LSM index context drawing

Indexes can also speed up joins - an existing index can be used if it is built on appropriate columns but also an index can be built ad-hoc, during query execution. Pathway offers indexes, but because it operates on streams, there are some differences as compared to database indexes. To learn about them, continue reading the article.

Joins

Pathway operates on streams. Unless it is informed otherwise, it assumes that new data can arrive from any stream. Thus, when joining two streams, Pathway has to keep these streams in memory. It builds LSM trees on both sides of a join. Thanks to that, new records arriving in any of the two streams can be joined quickly - it is enough to look them up in the index of the other table and no costly scans are needed. In contrast, normal databases only use an index on one side of a join because once the query is processed the join results are not updated.

Let's consider a simple example in which you join two tables in Pathway. Here, a table is built from a simulated stream of changes to its rows. The value in the __time__ column represents the arrival time of the record to the engine. Rows with the same value in the __time__ column belong to a single batch.
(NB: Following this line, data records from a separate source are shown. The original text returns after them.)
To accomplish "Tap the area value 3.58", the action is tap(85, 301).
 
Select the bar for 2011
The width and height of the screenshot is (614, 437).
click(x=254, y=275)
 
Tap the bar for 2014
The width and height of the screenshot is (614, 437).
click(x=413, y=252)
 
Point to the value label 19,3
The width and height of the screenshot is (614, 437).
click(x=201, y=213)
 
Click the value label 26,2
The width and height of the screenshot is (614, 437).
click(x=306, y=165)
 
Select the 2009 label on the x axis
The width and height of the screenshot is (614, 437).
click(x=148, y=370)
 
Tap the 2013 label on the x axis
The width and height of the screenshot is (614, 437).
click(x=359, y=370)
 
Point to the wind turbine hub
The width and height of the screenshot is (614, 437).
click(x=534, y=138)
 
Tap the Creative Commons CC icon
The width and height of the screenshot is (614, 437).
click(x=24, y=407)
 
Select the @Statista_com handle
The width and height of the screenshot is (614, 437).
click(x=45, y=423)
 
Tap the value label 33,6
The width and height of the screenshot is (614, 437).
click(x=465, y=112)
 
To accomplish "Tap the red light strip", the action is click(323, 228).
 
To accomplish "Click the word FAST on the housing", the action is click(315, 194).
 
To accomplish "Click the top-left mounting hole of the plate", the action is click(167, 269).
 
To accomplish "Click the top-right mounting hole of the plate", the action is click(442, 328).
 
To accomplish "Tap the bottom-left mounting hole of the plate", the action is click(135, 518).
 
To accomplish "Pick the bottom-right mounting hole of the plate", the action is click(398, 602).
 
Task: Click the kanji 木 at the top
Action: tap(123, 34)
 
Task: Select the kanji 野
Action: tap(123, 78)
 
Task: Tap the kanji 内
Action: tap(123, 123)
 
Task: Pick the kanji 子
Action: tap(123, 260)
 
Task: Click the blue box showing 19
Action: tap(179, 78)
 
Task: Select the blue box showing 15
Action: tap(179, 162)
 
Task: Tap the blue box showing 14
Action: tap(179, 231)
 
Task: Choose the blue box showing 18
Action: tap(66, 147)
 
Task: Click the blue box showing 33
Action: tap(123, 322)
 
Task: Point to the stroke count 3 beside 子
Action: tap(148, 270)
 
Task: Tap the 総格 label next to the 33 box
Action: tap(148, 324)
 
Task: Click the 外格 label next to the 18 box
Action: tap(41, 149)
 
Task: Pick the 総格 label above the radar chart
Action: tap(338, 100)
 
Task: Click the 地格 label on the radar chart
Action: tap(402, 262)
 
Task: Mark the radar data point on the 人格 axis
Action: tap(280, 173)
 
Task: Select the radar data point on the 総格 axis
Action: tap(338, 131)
To use an example with a real streaming source it is enough to replace pw.debug.table_from_markdown with an appropriate connector (like Redpanda or Kafka connector).

The tables are joined on the instance column.

import pathway as pw


table_a = pw.debug.table_from_markdown(
    """
    value | instance | __time__
      1   |    1     |     2
      2   |    1     |     6
      3   |    2     |     8
      4   |    2     |    12
    """
)
table_b = pw.debug.table_from_markdown(
    """
    value | instance | __time__
      11  |    1     |     4
      12  |    2     |     6
      13  |    1     |     8
    """
)

result = table_a.join(table_b, pw.left.instance == pw.right.instance).select(
    left_value=pw.left.value, right_value=pw.right.value, instance=pw.this.instance
)

pw.debug.compute_and_print(result)

            | left_value | right_value | instance
^YYYD8ZW... | 1          | 11          | 1
^YYYFZNM... | 1          | 13          | 1
^YYY47FZ... | 2          | 11          | 1
^YYY822X... | 2          | 13          | 1
^Z3QTSKY... | 3          | 12          | 2
^Z3QXF7F... | 4          | 12          | 2

As you can see, the records from both sides get joined with the future records. It is expected, as Pathway incrementally updates all results to match the input data changes. However, if table_a would be queries on a table_b representing the data you want to query, you'd be surprised to see that answers to your queries are updated in the future when data changes. Let's say, you want to query the number of your website visits by location:

import pathway as pw

queries = pw.debug.table_from_markdown(
    """
    query_id |  country  | __time__
        1    |   France  |     4
        2    |   Poland  |     6
        3    |  Germany  |     8
        4    |      USA  |    14
    """
)
visits = pw.debug.table_from_markdown(
    """
     country | __time__
      Poland |    2
      France |    2
      Spain  |    2
      Poland |    2
      France |    4
         USA |    4
         USA |    4
     Germany |    6
         USA |    6
         USA |    8
      Poland |    8
      France |    8
      France |   12
     Germany |   14
    """
)
total_visits_by_country = visits.groupby(pw.this.country).reduce(
    pw.this.country, visits=pw.reducers.count()
)

answers = queries.join(
    total_visits_by_country, pw.left.country == pw.right.country
).select(pw.left.query_id, pw.this.country, pw.right.visits)

pw.debug.compute_and_print(answers)

            | query_id | country | visits
^9WE7JPQ... | 1        | France  | 4
^G58R0QV... | 2        | Poland  | 3
^JCMZ99C... | 3        | Germany | 2
^B6HXT4V... | 4        | USA     | 4

Please note how the answer to your query with query_no=1 is updated a few times. At first, it is equal to 2. At time 8, it changes to 3 and finally is equal to 4 (starting from time 12). It may be a bit surprising if you're new to Pathway. It turns out, the join allows you to keep track of the updates! And it has many cool uses, for instance alerting. You can use it to set up a real-time alerting system. However, if that is not what you want and you'd like to get an answer to your query once, at its processing time, Pathway supports it as well!

Asof now join

Monitoring changes of answers to your queries might not be what you want. Especially if you have a lot of queries. If you want to get an answer for a query once, and then forget it, you can use asof_now_join. Its left side is a queries table and the right side is the data you want to query. Note that the right side is still a table dynamically streaming row changes. You can update it but the updates will only affect future queries - no old answers will be updated.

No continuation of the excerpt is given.